国民的ドラマ『渡る世間は鬼ばかり』(TBS系)で、愛らしい“加津ちゃん”こと野々下加津役を演じ、かつて「天才子役」と呼ばれた宇野なおみさん(35歳)。現在はフリーライターとして多岐にわたる活動を展開しています。子役として過ごした当時の思い出、そして『渡鬼』シリーズ終了後の道のり、現在に至るまでの歩みを、当時語られることのなかった「今だからこそ」の視点で綴るエッセイ連載が始まります。
「渡る世間は鬼ばかり」の“加津ちゃん”こと宇野なおみさん。舞台版での一コマ
「渡鬼」には12年間レギュラー出演、子役時代を振り返る
皆様、ご機嫌よう、初めまして。宇野なおみと申します。小学1年生で劇団に入団し、その後に縁あって『渡る世間は鬼ばかり』という作品に10歳から12年間、野々下加津役としてレギュラー出演しました。
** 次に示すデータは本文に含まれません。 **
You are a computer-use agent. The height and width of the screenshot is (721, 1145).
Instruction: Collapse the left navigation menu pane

現在は主にライターとして活動しており、歌舞伎に関する記事を執筆したり、声優さんや俳優さんへのインタビューを手がけたり、『名探偵コナン』に関する取材を行ったりしています。加えて、自身のYouTubeチャンネル運営や、通訳・翻訳業務など、多岐にわたる仕事に携わっています。
偶然が重なり「渡鬼」出演へ
「どうやって出演が決まったの?」とよく聞かれますが、そもそもは劇場の稽古場で数メートル走ったことが、私の運命を大きく変える始まりでした。私はお芝居に挑戦したいという思いから、小学1年生で劇団に所属しました。ある日、舞台版『おしん』のおしん役のオーディションを受け、その帰り際のことです。既にオーディションは終了し、帰り支度をしていた私に、当時の『渡鬼』プロデューサーでもあった石井ふく子先生から、「私のところに走って抱きついてみて」と指示されました。オーディションは終わったはずなのに、石井先生自らのお言葉に、とても驚き、戸惑ったことを今でも鮮明に覚えています。
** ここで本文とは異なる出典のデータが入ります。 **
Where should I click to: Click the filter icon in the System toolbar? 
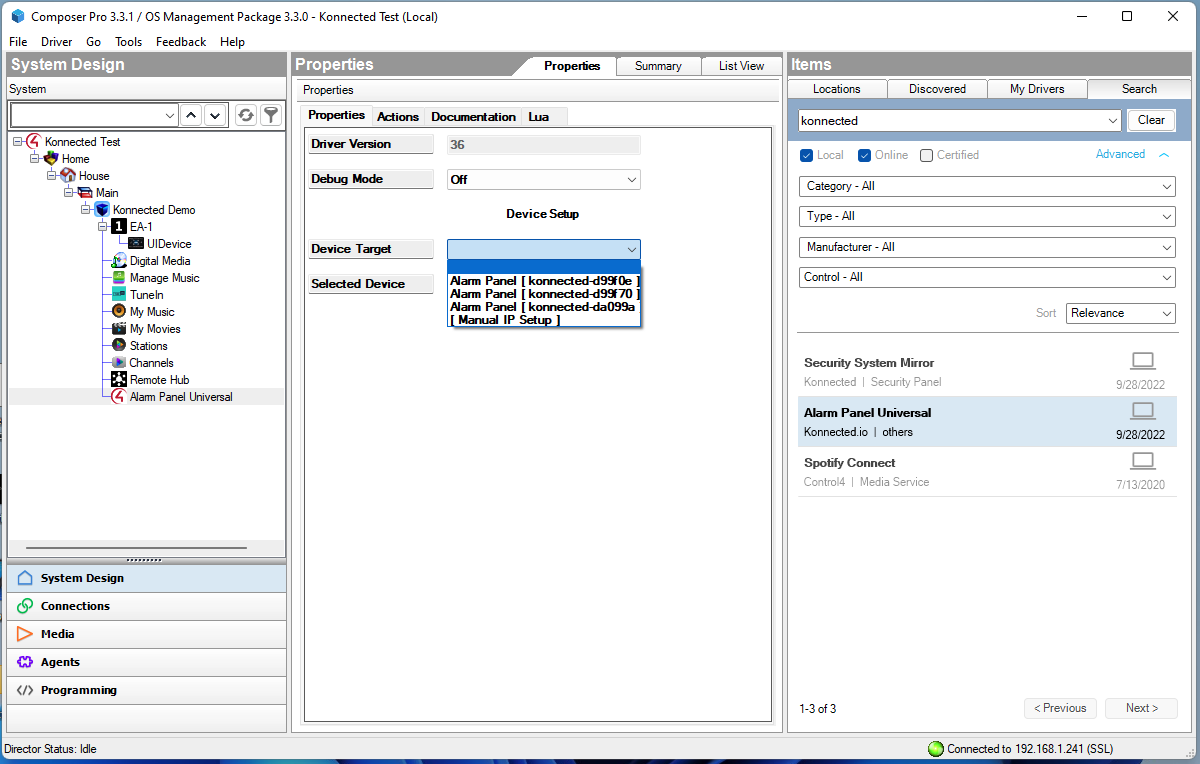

その指示を実行した結果、どうやら石井先生が私に何かを感じ取ってくださったようです。私はおしん役に決まり、9歳だった98年5月と9月に出演することになりました。これがきっかけで「加津」役の候補に上がり、最終的に出演が決まったとのことです。大規模なオーディションで何千人の中から選ばれた、といった華々しい経緯ではなかったのです。
しかも、当初はシリーズの最後にほんの少しだけ出番がある予定だったとか。それが結果として、なぜか12年間も出演することになりました。私が出演し始めた頃、『渡鬼』の視聴率は25%から29%ほどを記録しており、まさに「国民的ドラマ」と呼ぶにふさわしい状況でした。
私にとってテレビ出演は人生で初めての経験。何しろ当時10歳だったことと、生来のんびりとした性格のため、とにかく実感がゼロで、その重大さが全く分かっていませんでした。ちょうど同じ時期に、メインキャストとして出演したスタジオジブリ作品『ホーホケキョ となりの山田くん』の公開が控えていたため、記者会見や細々とした取材が始まっていました。新たな仕事の広がりにはワクワク感を覚えていましたが、本当に事の重大さを理解していなかったのです。今だったら、当時の自分の背中に定規を突っ込んで、襟を正してやりたい。「天衣無縫も大概にしろ」と言わんばかりのありさまでした。
まとめ
宇野なおみさんは、『渡る世間は鬼ばかり』の“加津ちゃん”として子役時代を過ごした後、多岐にわたる分野で活躍するフリーライターへと転身しました。偶然の出来事から始まった女優としての道、そして国民的ドラマへの長期出演という経験は、当時の彼女にとっては「無自覚」なものでしたが、現在の多忙で多彩な活動へと繋がる貴重な礎となりました。彼女が「今だからこそ」語る、子役時代の裏話や現在の挑戦は、読者の皆様に新たな視点と共感を提供することでしょう。